**Task brief**
Without changing a single word, set down all of the records.

-- Opening Marker --

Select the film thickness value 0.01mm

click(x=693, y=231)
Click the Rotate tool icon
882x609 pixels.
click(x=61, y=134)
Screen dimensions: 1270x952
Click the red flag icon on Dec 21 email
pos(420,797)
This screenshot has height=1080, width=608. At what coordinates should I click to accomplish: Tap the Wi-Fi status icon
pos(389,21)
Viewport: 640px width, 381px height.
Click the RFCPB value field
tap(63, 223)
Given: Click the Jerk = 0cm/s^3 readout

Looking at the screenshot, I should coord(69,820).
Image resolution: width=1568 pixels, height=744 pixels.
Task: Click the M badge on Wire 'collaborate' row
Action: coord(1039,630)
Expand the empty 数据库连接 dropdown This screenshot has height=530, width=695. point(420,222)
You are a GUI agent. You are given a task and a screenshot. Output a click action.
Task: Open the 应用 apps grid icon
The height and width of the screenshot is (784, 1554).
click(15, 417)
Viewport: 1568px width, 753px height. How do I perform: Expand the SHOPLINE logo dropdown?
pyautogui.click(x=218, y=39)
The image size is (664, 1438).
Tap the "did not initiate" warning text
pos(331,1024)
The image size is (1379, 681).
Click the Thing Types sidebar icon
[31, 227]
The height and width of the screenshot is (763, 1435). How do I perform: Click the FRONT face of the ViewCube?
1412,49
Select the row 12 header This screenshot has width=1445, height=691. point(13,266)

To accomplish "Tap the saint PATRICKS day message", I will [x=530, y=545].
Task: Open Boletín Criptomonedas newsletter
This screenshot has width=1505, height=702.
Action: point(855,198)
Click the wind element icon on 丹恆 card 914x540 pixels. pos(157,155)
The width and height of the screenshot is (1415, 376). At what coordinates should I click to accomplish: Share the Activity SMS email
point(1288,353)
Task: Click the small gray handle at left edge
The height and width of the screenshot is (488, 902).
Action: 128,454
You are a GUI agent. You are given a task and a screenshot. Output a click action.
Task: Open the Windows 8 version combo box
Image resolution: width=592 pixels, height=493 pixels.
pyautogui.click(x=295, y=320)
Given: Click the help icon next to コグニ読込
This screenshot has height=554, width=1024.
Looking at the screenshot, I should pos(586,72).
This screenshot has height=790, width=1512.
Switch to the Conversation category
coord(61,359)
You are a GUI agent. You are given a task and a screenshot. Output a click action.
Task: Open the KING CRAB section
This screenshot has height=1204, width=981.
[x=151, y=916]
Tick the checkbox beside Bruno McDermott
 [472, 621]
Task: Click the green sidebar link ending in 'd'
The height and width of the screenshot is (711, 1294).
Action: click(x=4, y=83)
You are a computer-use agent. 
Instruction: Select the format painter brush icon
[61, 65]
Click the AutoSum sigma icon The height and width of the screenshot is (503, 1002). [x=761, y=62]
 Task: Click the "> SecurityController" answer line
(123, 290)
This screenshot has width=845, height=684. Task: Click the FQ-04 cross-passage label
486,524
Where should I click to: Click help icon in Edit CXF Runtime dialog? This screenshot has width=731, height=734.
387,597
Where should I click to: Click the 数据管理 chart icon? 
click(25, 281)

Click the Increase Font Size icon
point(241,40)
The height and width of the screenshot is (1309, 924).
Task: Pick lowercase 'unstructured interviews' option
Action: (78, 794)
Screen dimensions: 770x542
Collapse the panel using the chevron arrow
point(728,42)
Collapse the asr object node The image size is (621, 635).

-- Closing Marker --

**Answer space**
Select the film thickness value 0.01mm

click(x=693, y=231)
Click the Rotate tool icon
882x609 pixels.
click(x=61, y=134)
Screen dimensions: 1270x952
Click the red flag icon on Dec 21 email
pos(420,797)
This screenshot has height=1080, width=608. At what coordinates should I click to accomplish: Tap the Wi-Fi status icon
pos(389,21)
Viewport: 640px width, 381px height.
Click the RFCPB value field
tap(63, 223)
Given: Click the Jerk = 0cm/s^3 readout

Looking at the screenshot, I should coord(69,820).
Image resolution: width=1568 pixels, height=744 pixels.
Task: Click the M badge on Wire 'collaborate' row
Action: coord(1039,630)
Expand the empty 数据库连接 dropdown This screenshot has height=530, width=695. point(420,222)
You are a GUI agent. You are given a task and a screenshot. Output a click action.
Task: Open the 应用 apps grid icon
The height and width of the screenshot is (784, 1554).
click(15, 417)
Viewport: 1568px width, 753px height. How do I perform: Expand the SHOPLINE logo dropdown?
pyautogui.click(x=218, y=39)
The image size is (664, 1438).
Tap the "did not initiate" warning text
pos(331,1024)
The image size is (1379, 681).
Click the Thing Types sidebar icon
[31, 227]
The height and width of the screenshot is (763, 1435). How do I perform: Click the FRONT face of the ViewCube?
1412,49
Select the row 12 header This screenshot has width=1445, height=691. point(13,266)

To accomplish "Tap the saint PATRICKS day message", I will [x=530, y=545].
Task: Open Boletín Criptomonedas newsletter
This screenshot has width=1505, height=702.
Action: point(855,198)
Click the wind element icon on 丹恆 card 914x540 pixels. pos(157,155)
The width and height of the screenshot is (1415, 376). At what coordinates should I click to accomplish: Share the Activity SMS email
point(1288,353)
Task: Click the small gray handle at left edge
The height and width of the screenshot is (488, 902).
Action: 128,454
You are a GUI agent. You are given a task and a screenshot. Output a click action.
Task: Open the Windows 8 version combo box
Image resolution: width=592 pixels, height=493 pixels.
pyautogui.click(x=295, y=320)
Given: Click the help icon next to コグニ読込
This screenshot has height=554, width=1024.
Looking at the screenshot, I should pos(586,72).
This screenshot has height=790, width=1512.
Switch to the Conversation category
coord(61,359)
You are a GUI agent. You are given a task and a screenshot. Output a click action.
Task: Open the KING CRAB section
This screenshot has height=1204, width=981.
[x=151, y=916]
Tick the checkbox beside Bruno McDermott
 [472, 621]
Task: Click the green sidebar link ending in 'd'
The height and width of the screenshot is (711, 1294).
Action: click(x=4, y=83)
You are a computer-use agent. 
Instruction: Select the format painter brush icon
[61, 65]
Click the AutoSum sigma icon The height and width of the screenshot is (503, 1002). [x=761, y=62]
 Task: Click the "> SecurityController" answer line
(123, 290)
This screenshot has width=845, height=684. Task: Click the FQ-04 cross-passage label
486,524
Where should I click to: Click help icon in Edit CXF Runtime dialog? This screenshot has width=731, height=734.
387,597
Where should I click to: Click the 数据管理 chart icon? 
click(25, 281)

Click the Increase Font Size icon
point(241,40)
The height and width of the screenshot is (1309, 924).
Task: Pick lowercase 'unstructured interviews' option
Action: (78, 794)
Screen dimensions: 770x542
Collapse the panel using the chevron arrow
point(728,42)
Collapse the asr object node The image size is (621, 635).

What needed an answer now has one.